[START OF MATERIAL FOR THE TASK]
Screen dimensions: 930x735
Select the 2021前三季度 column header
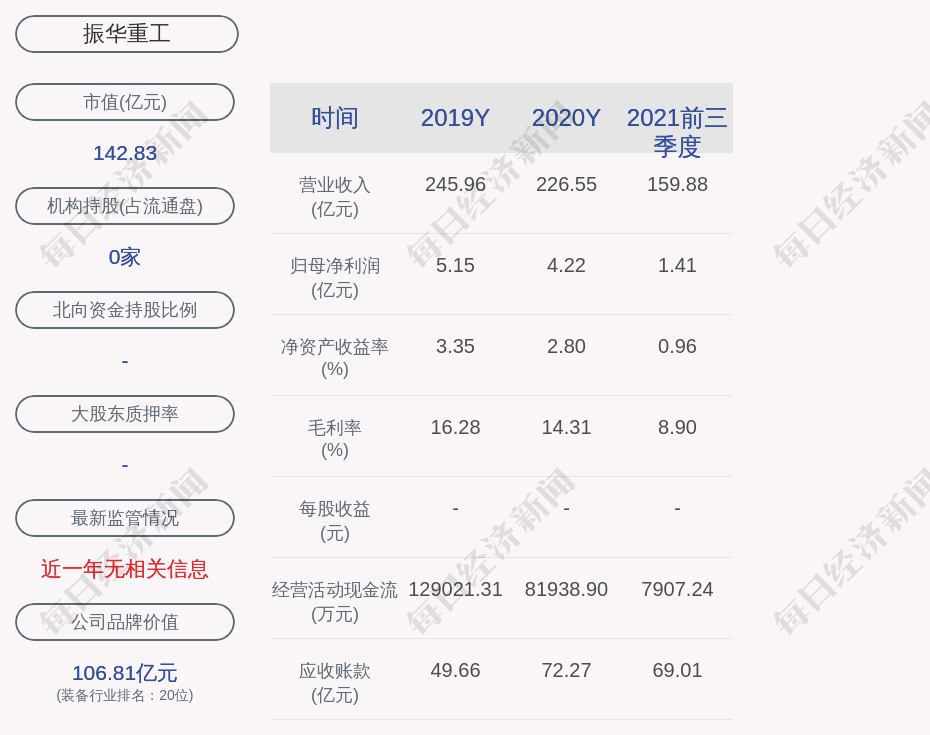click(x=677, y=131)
[END OF MATERIAL FOR THE TASK]
[START OF MATERIAL FOR THE TASK]
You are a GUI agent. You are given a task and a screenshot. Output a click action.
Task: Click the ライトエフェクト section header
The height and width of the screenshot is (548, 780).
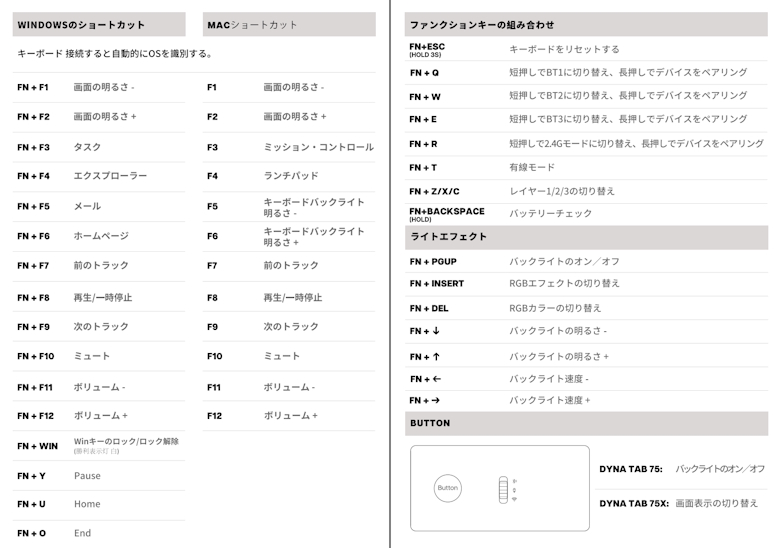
[END OF MATERIAL FOR THE TASK]
_INSTRUCTION_. Reproduce the stretch of material from the line containing "Screen dimensions: 930x735" through the line containing "click(x=677, y=131)", with "column header" renamed to "column label" and everything else left unchanged. Leave the pictures out of the answer.

_EXERCISE RESULT_.
Screen dimensions: 930x735
Select the 2021前三季度 column label
click(x=677, y=131)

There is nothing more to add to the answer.